BEGIN DATA FOR THIS EXERCISE
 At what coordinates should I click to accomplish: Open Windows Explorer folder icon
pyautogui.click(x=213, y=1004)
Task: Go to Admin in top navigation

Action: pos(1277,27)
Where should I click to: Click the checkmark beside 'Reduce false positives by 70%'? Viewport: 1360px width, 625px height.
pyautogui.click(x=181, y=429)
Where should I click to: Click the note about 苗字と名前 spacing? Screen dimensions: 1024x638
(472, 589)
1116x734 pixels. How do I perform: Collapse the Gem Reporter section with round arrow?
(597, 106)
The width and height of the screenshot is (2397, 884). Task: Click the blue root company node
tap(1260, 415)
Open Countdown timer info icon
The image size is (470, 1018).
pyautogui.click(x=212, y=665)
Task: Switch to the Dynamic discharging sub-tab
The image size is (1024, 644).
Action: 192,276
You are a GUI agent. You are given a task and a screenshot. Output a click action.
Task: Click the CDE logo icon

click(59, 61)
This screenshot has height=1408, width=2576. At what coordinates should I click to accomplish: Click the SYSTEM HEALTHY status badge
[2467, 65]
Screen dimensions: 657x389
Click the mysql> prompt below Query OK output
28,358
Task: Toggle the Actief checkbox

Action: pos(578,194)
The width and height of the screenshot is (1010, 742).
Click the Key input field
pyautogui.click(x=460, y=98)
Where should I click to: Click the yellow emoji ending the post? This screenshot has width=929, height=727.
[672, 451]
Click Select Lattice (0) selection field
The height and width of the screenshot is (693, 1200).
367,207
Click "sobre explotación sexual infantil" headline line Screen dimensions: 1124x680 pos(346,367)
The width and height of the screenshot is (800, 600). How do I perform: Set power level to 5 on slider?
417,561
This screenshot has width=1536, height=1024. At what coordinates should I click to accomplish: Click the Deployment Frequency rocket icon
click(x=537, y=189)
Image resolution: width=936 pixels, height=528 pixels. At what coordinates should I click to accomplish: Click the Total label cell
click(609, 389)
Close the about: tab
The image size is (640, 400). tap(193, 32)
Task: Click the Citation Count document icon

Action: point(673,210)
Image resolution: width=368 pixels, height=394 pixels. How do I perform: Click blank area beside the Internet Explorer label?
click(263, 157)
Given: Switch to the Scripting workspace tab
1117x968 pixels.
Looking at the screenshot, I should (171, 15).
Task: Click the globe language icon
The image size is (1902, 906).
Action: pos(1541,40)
END DATA FOR THIS EXERCISE
Send back exactly the lines from the line with "dimensions: 1124x680 pos(346,367)" through the end of the records.

Click "sobre explotación sexual infantil" headline line Screen dimensions: 1124x680 pos(346,367)
The width and height of the screenshot is (800, 600). How do I perform: Set power level to 5 on slider?
417,561
This screenshot has width=1536, height=1024. At what coordinates should I click to accomplish: Click the Deployment Frequency rocket icon
click(x=537, y=189)
Image resolution: width=936 pixels, height=528 pixels. At what coordinates should I click to accomplish: Click the Total label cell
click(609, 389)
Close the about: tab
The image size is (640, 400). tap(193, 32)
Task: Click the Citation Count document icon

Action: point(673,210)
Image resolution: width=368 pixels, height=394 pixels. How do I perform: Click blank area beside the Internet Explorer label?
click(263, 157)
Given: Switch to the Scripting workspace tab
1117x968 pixels.
Looking at the screenshot, I should (171, 15).
Task: Click the globe language icon
The image size is (1902, 906).
Action: pos(1541,40)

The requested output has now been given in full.